(Beginning of DATASET EXTRACT)

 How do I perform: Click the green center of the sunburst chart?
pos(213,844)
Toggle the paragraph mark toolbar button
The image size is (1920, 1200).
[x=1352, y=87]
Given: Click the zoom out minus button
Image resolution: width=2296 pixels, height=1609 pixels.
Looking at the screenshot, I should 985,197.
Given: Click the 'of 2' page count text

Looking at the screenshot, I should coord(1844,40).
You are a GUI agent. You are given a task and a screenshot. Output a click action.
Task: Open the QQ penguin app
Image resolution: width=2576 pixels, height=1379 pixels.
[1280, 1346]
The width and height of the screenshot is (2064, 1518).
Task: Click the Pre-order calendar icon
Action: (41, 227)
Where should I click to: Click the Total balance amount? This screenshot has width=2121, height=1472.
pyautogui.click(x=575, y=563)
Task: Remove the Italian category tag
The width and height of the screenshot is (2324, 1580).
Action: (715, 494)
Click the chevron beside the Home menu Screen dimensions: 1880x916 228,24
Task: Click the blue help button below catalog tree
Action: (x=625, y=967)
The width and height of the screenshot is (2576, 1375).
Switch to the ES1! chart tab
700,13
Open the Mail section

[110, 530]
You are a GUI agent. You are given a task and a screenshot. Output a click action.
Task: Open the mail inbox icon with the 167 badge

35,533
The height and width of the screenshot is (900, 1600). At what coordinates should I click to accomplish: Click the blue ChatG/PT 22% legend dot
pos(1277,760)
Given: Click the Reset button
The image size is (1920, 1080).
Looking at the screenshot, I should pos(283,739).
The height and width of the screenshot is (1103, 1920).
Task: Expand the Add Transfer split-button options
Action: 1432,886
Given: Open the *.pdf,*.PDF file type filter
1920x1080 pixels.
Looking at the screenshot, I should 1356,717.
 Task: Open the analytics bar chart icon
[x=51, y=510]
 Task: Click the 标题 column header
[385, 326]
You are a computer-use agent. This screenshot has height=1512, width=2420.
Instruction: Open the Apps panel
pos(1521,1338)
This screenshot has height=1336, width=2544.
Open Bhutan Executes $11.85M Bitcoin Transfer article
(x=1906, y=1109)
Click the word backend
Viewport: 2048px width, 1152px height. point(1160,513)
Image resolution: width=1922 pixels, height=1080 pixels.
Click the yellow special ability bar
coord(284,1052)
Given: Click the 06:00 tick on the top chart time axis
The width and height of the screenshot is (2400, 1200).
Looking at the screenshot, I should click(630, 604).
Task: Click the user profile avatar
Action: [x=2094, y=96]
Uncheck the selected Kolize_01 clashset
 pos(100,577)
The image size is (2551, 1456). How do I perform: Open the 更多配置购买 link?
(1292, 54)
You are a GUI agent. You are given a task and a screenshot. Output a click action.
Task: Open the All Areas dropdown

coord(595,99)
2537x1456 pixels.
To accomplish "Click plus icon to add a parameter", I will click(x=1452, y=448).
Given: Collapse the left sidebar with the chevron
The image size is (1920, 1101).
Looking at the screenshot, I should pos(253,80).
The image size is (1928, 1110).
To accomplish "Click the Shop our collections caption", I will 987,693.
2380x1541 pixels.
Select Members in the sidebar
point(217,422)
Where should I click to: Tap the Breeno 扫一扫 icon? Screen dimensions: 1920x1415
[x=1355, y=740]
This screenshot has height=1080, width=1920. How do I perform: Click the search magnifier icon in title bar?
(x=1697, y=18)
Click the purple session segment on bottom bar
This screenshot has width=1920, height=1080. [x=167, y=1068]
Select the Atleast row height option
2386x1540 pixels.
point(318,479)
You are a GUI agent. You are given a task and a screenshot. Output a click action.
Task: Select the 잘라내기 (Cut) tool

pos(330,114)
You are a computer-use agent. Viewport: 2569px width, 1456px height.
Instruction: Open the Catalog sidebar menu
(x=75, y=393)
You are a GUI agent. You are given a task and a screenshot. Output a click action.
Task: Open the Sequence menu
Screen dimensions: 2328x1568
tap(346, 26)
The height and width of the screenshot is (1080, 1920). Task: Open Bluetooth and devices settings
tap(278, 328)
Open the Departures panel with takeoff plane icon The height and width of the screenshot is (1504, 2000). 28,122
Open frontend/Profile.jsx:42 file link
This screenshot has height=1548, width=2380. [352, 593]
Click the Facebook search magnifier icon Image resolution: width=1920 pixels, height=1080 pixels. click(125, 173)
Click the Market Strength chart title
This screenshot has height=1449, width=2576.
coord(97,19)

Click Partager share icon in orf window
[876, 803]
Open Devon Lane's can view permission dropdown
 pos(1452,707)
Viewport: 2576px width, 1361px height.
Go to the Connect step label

(End of DATASET EXTRACT)

Copy the entries word for word. Start at the first line and end with the line containing "Task: Open the QQ penguin app".

=== REPLY TO THE TASK ===
 How do I perform: Click the green center of the sunburst chart?
pos(213,844)
Toggle the paragraph mark toolbar button
The image size is (1920, 1200).
[x=1352, y=87]
Given: Click the zoom out minus button
Image resolution: width=2296 pixels, height=1609 pixels.
Looking at the screenshot, I should 985,197.
Given: Click the 'of 2' page count text

Looking at the screenshot, I should coord(1844,40).
You are a GUI agent. You are given a task and a screenshot. Output a click action.
Task: Open the QQ penguin app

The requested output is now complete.